Wednesday, December 17, 2014

Project FINISH HIM!: BattleBlock Theater

So the first game I've completed out of the FINISH HIM! category I have on Steam is BattleBlock Theater.

For anyone who doesn't know, it's a platformer with lots of death, humor, and cats from The Behemoth, who also brought us Castle Crashers.  To be honest, I bought it just because doing so unlocks Hatty Hattington in Castle Crashers, but to my credit, it looked like a fun game to begin with and I probably would've bought it anyway.

It is indeed fun, though it gets kind of frustrating in the later levels.  It's a "how the heck do I do this?" kind of frustration, not a "there's absolutely zero room for error" kind of frustrating.  In other words, it's frustration that lasts 20-30 deaths and then suddenly something clicks in your brain and you figure out the completely insane thing they want you to do.

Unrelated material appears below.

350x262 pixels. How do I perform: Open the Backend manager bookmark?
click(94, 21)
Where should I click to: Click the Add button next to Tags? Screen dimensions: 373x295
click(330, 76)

There's more gameplay to it than the singleplayer story mode, though.  You can play the story mode co-op, and there's some versus modes, bonus levels, and then community created levels courtesy of Steam Workshop.  I've only played the singleplayer, because reasons.

I did, however, cheese a bit of local multiplayer in the versus mode.  Doing so gets you gems, out of an infinite supply.  With gems, you can unlock more player heads.  It kind of sucks, it's a grand total of five gems per match, each player head costs 15 gems, and there's a shitton of player heads.  Someone at The Behemoth really, really thinks players like to grind.  Some players might enjoy it, but in a platformer?  Probably not.

The game's story is fairly simple, but the narration is hilarious.  You can re-watch each chapter's cutscene as many times as you like from a menu that's kind of buried.  The narrator also commentates your gameplay, or to be more precise, your deaths, with such lines as "that was good, but...  do gooder." and "you're doing it wrong, do it right!".

The graphics are simple and effective.  If a block has a special purpose, it looks different from the rest.  Secrets are hinted at with differently-colored blocks that you can walk through, or something in the environment being slightly different from its surroundings.  The art style is basically what you could expect if you'd played any of The Behemoth's other games.

The music is great, and the ending song is incredibly quirky and catchy.  I had to adjust the balance of the various sound volume sliders so I could hear it better.  That and sound effects that get layered multiply in volume, so you'll want to turn that SFX dial down, especially if you use headphones.  There's a few levels that really offend in that department, much moreso than the others.  For the majority of the game it's not an issue.

The controls work well.  It's the standard Behemoth "we recommend a controller to play!" with a picture of a 360 controller, but there's also keyboard controls.  My only complaint is that the cooldown on switching weapons is way too long.

Worth noting, the Windows system requirements listed on Steam are completely ridiculous.  I'm running the game on a 2GHz single core CPU with DirectX 9, and it runs beautifully.  Minimum requirements are definitely below what they claim.

Overall, I'd recommend getting the game, but wait for a sale because it's $15.